Home Cinema Mundial Fúria de Titãs

Vamos por  partes.

Primeiro, é preciso saber do que se trata: a famosa lenda de Perseu, o semi deus filho de Zeus. Os humanos passam a desacreditar nos deuses e a parar de adorá-los a ponto de destruir uma grande estátua de Zeus. O Olimpo se enfurece e Hades propõe o sacrifício da princesa para que eles não invoquem o perigoso monstro Kraken. Em meio a isso, Perseu perde a família que o adotou e descobre ser filho de Zeus. Sua tarefa, então, será destruir o monstro, em uma batalha contra os deuses do Olimpo, principalmente Hades e Zeus.

A produção é excelente. As imagens são bonitas, as cenas de ação são empolgantes, a fotografia é adequada e os efeitos são ótimos, a ponto de criar cavalos Pégasus absurdamente reais. A única exceção fica para uma Medusa desnecessariamente em CGI.
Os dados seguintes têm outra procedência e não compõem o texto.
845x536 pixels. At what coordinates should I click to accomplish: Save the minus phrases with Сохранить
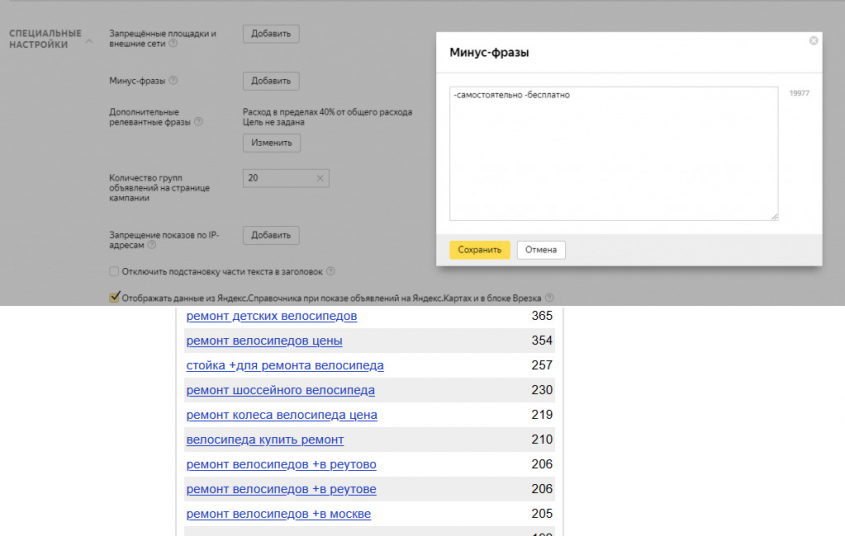coord(479,250)
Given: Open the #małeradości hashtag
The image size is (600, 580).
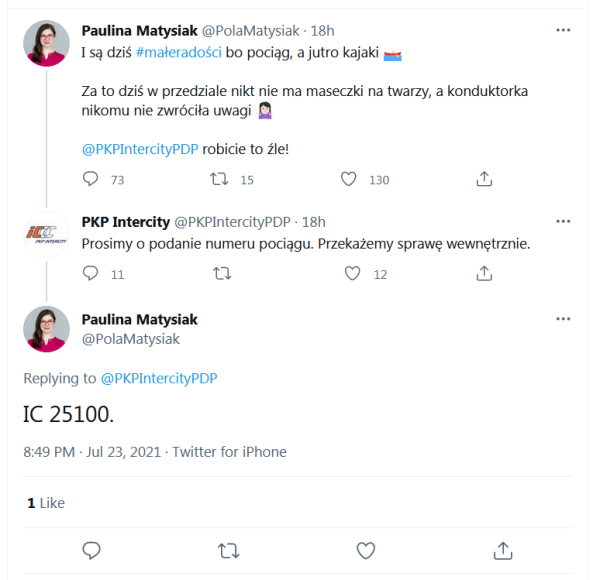Looking at the screenshot, I should point(173,51).
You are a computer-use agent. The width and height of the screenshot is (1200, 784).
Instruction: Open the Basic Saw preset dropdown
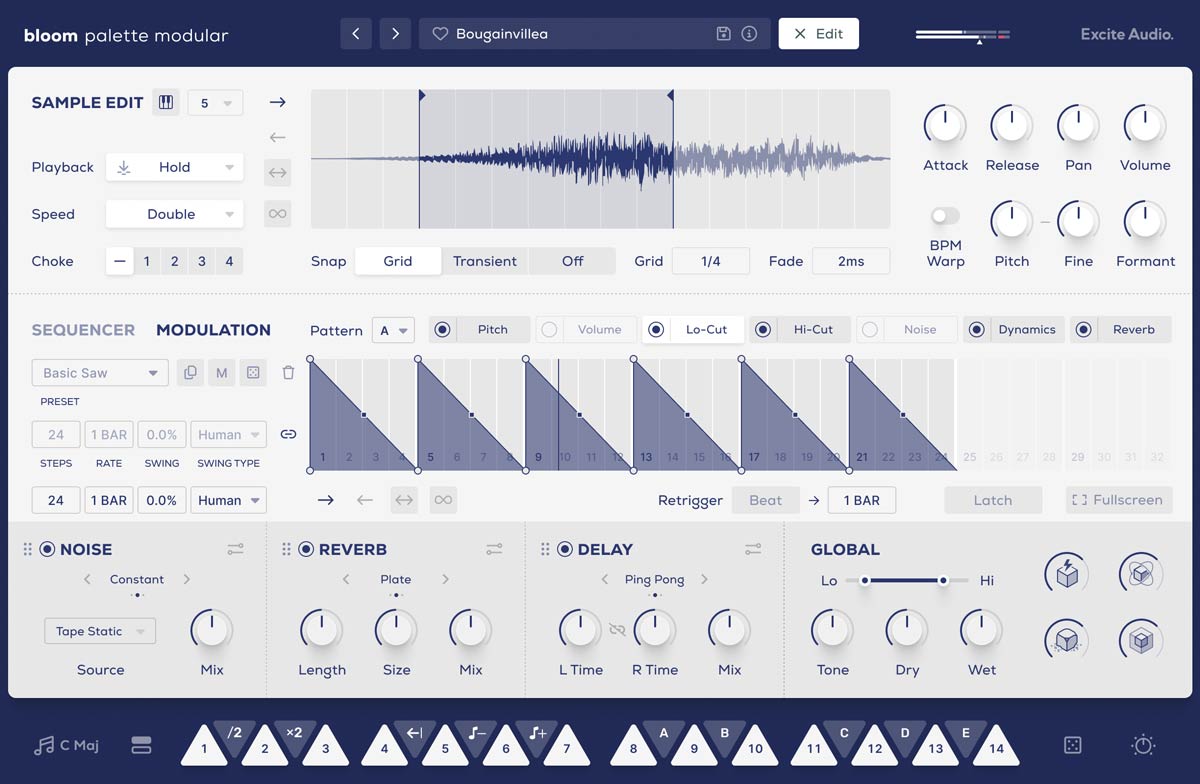99,372
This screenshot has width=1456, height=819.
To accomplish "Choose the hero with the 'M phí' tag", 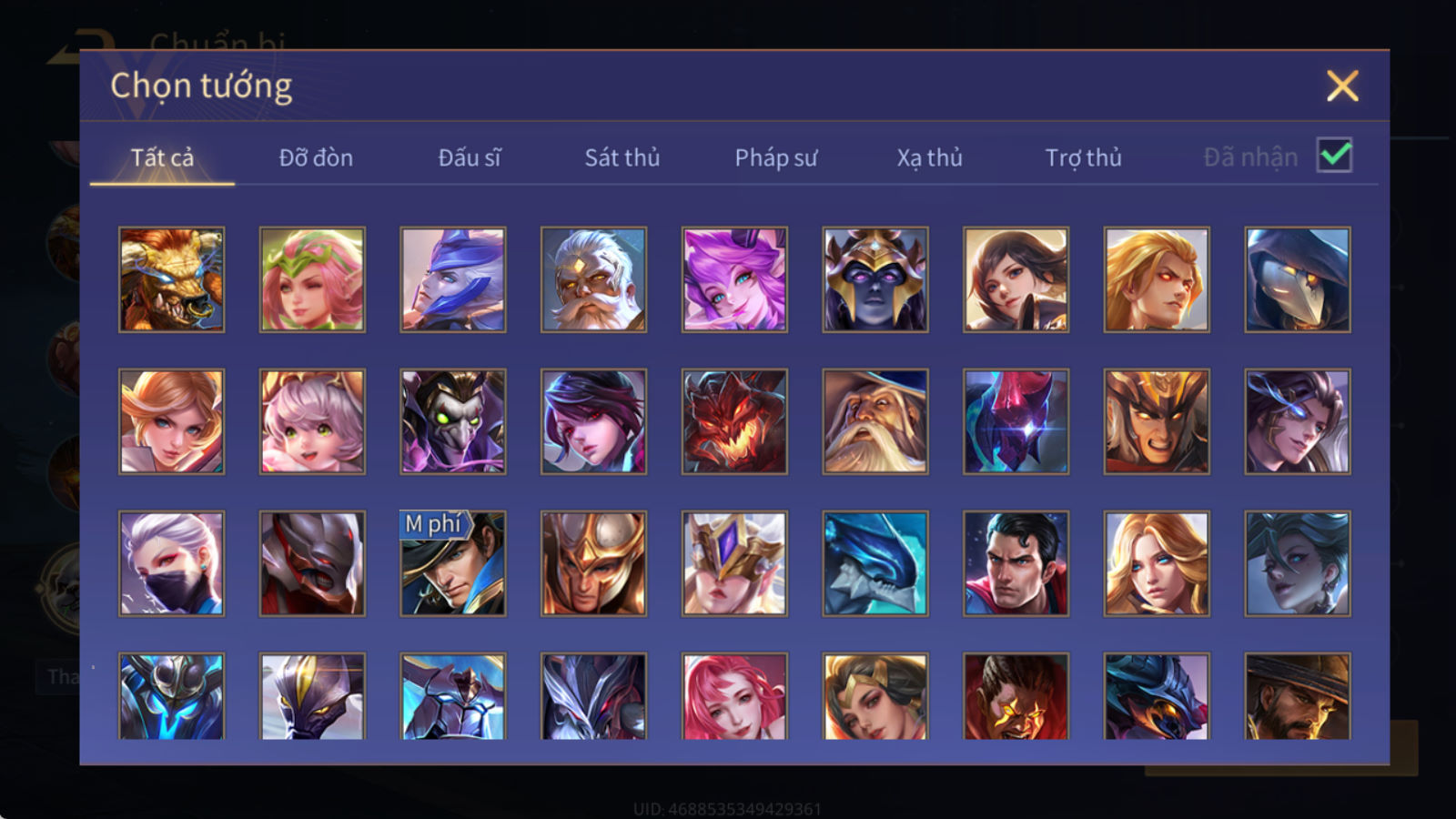I will click(x=453, y=563).
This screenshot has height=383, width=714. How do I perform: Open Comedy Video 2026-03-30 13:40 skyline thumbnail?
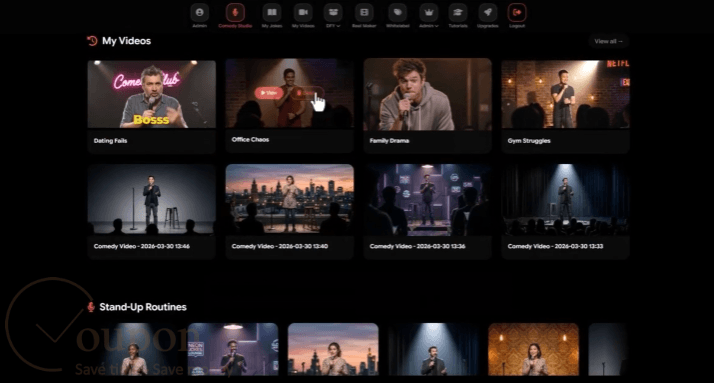pos(290,199)
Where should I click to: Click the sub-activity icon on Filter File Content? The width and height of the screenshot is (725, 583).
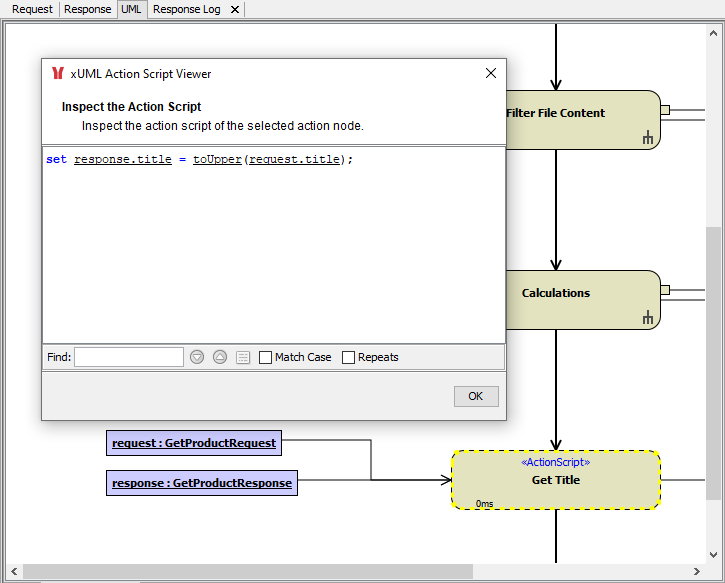[648, 139]
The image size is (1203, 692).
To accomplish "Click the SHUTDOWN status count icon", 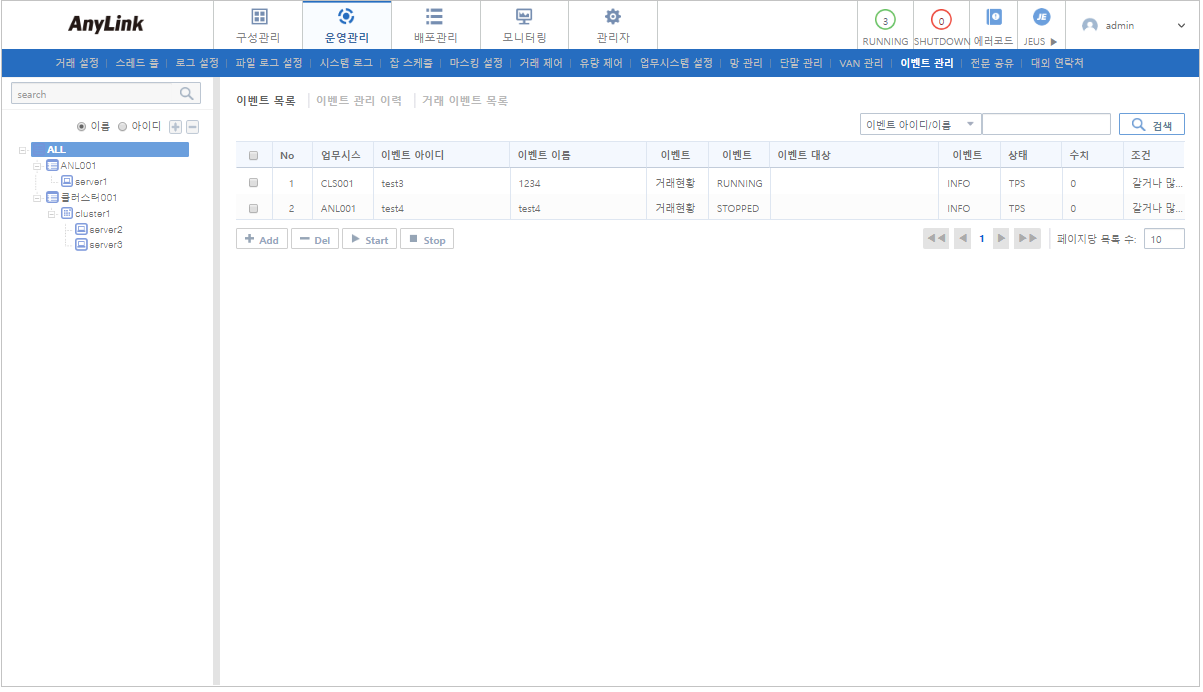I will click(x=940, y=20).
Mas parece que a preocupação do diretor Louis Leterrier ficou somente na parte técnica. O roteiro trata alguns acontecimentos com certo desdém (como a relação de Andrômeda com seu povo e sua contrariedade às ideias dos pais), e desenvolve poucos os personagens. Antes de mais nada, um bom filme precisa contar uma boa história com personagens bem desnvolvidos. Isso não acontece em Fúria de Titãs. Zeus é um velho ranzinza, Perseu é um herói que aprende tudo muito rápido e se recusa a rezar pelos deuses. Os companheiros de Perseu na sua aventura são “grandes homens” (e uma “grande mulher”) apenas por serem grandes (e se Perseu não dissesse isso, nem grandes eles seriam). E uma pergunta que não quer calar: por que raios os “andarilhos do deserto” ajudam Perseu? Para se desculparem? Para mostrar nobreza? Para ‘colocar os deuses em seus devidos lugares’? Por que eles desejariam isso?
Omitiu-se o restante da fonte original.